__Text__

Much has been said and written about Chelsea's misfortunes this season. But the truth is that, in fact, this downward spiral was not that hard to envision - that is, if you pay some attention to more than just the immediate results. What was once a coach with a great eye for detail and tactical innovation (albeit a more subtle one) has become a shadow of his former self, relying exclusively on his dressing room management skills - à la Luiz Felipe Scolari.
- 1. The Beginning
Mourinho was given his first chance at a marauding Benfica and he immediately transformed the team, at every single level. However, the fact that he didn't stay there for more than a couple of months didn't help us understand just what he was capable of.
He needed to get to União de Leiria, by then an average mid-table club in the Portuguese top tier, to really make his mark. By December 2001, his team were already flying as high as third, two spots ahead of his eventual employers FC Porto, who rushed to sign him before anyone else would. But what impressed a few (including this column, admittedly) the most was not necessarily the table standings, but rather how he had got there, with proactive football, unafraid of anyone and eschewing altogether the tenets of the typically reactive football played in Portugal in the early seasons of the century. He was a breath of fresh air. The players loved to play for him. Some of them shone like they had never done before (and some of them never would again).

__Exercise aim__
Based on the Mourinho text above, decide whether each statement agrees with it, answering yes or no and quoting the words that settle it. 1. Mourinho stayed at Benfica for more than a year. 2. By December 2001, Mourinho's União de Leiria side had climbed to third place. 3. At that point FC Porto stood higher in the table than União de Leiria.

__Given material__
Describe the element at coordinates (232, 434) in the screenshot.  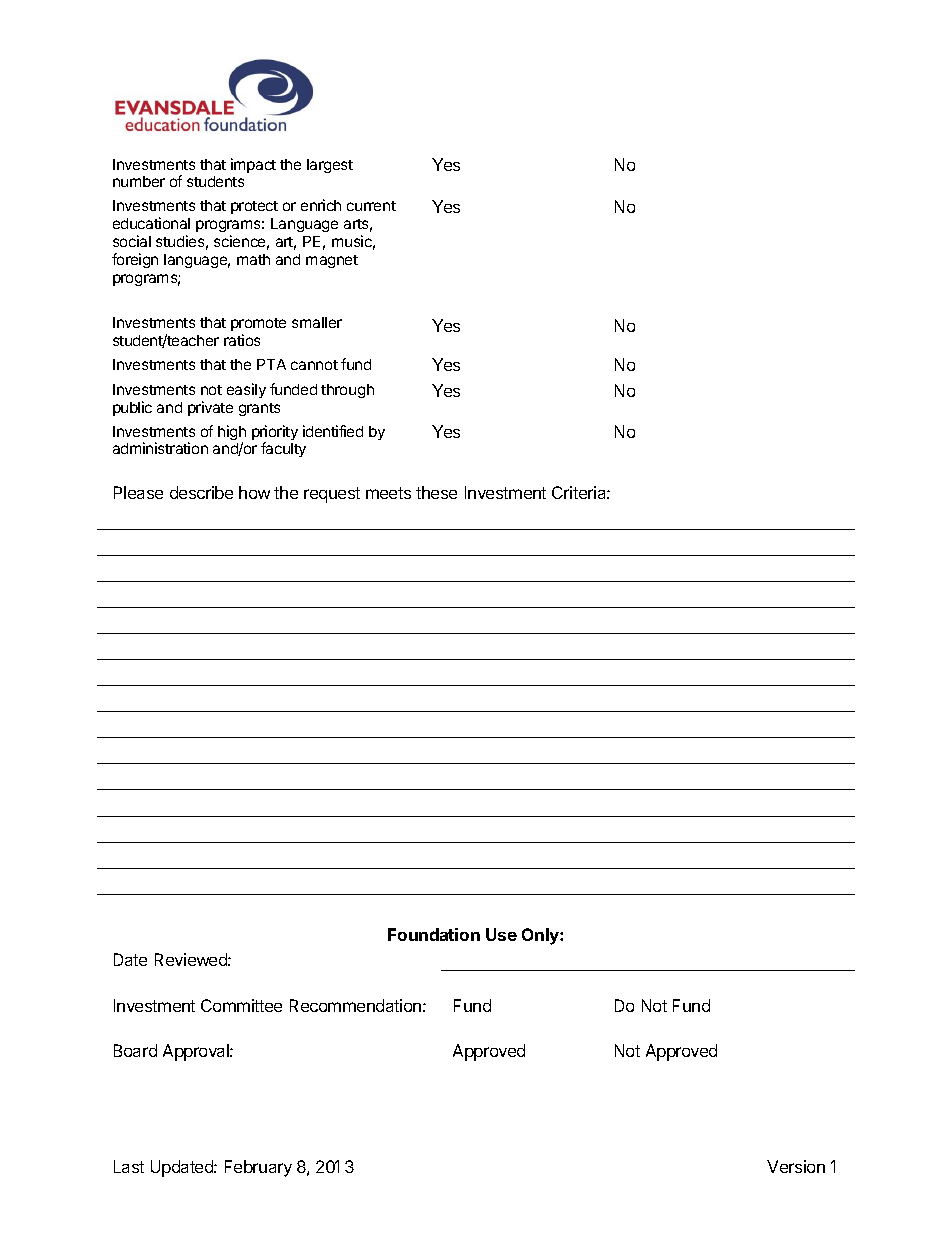
I see `high` at that location.
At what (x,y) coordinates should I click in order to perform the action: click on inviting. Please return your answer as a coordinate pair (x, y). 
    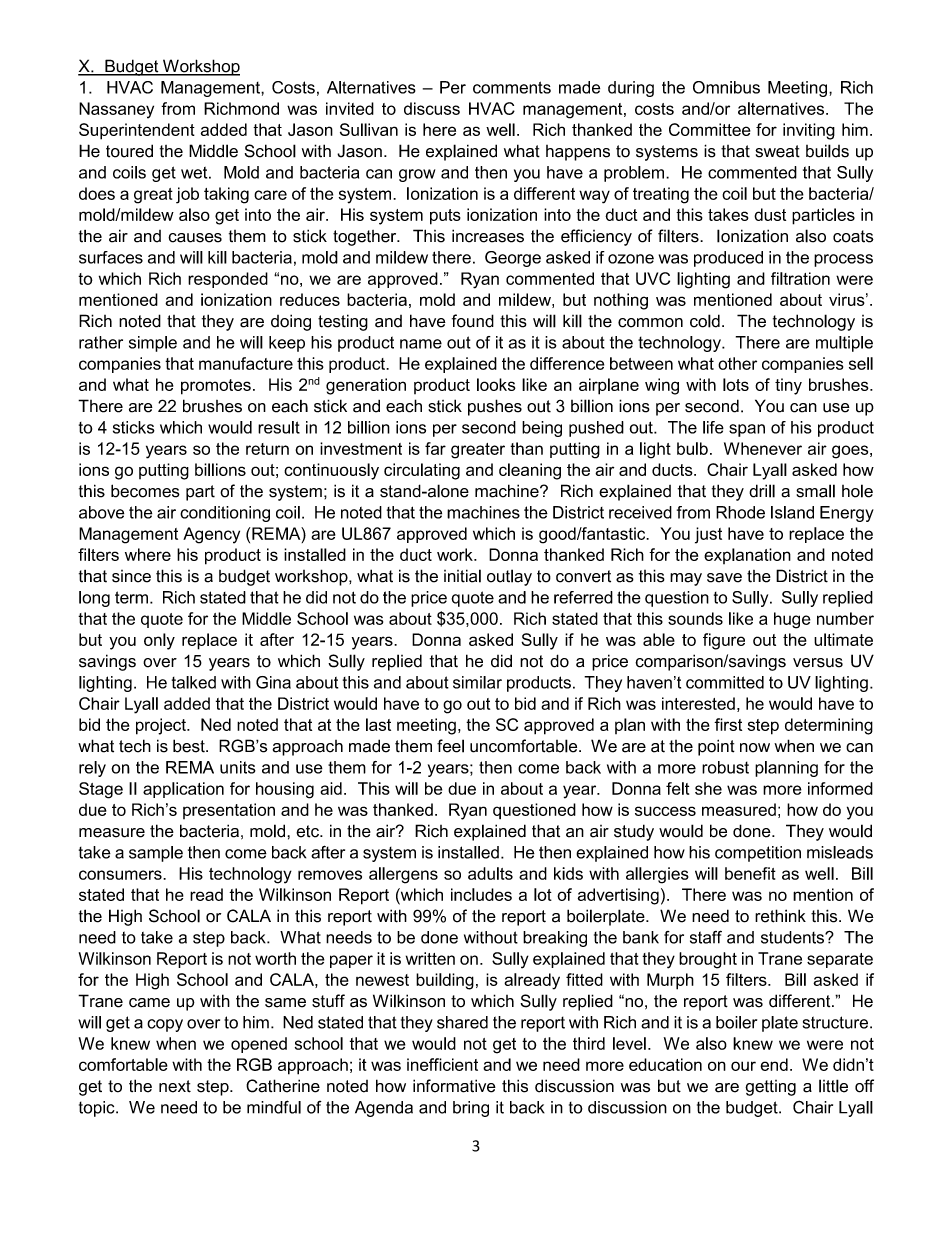
    Looking at the image, I should click on (809, 131).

__Final result__
1. No: "he didn't stay there for more than a couple of months"
2. Yes: "By December 2001, his team were already flying as high as third"
3. No: "two spots ahead of his eventual employers FC Porto"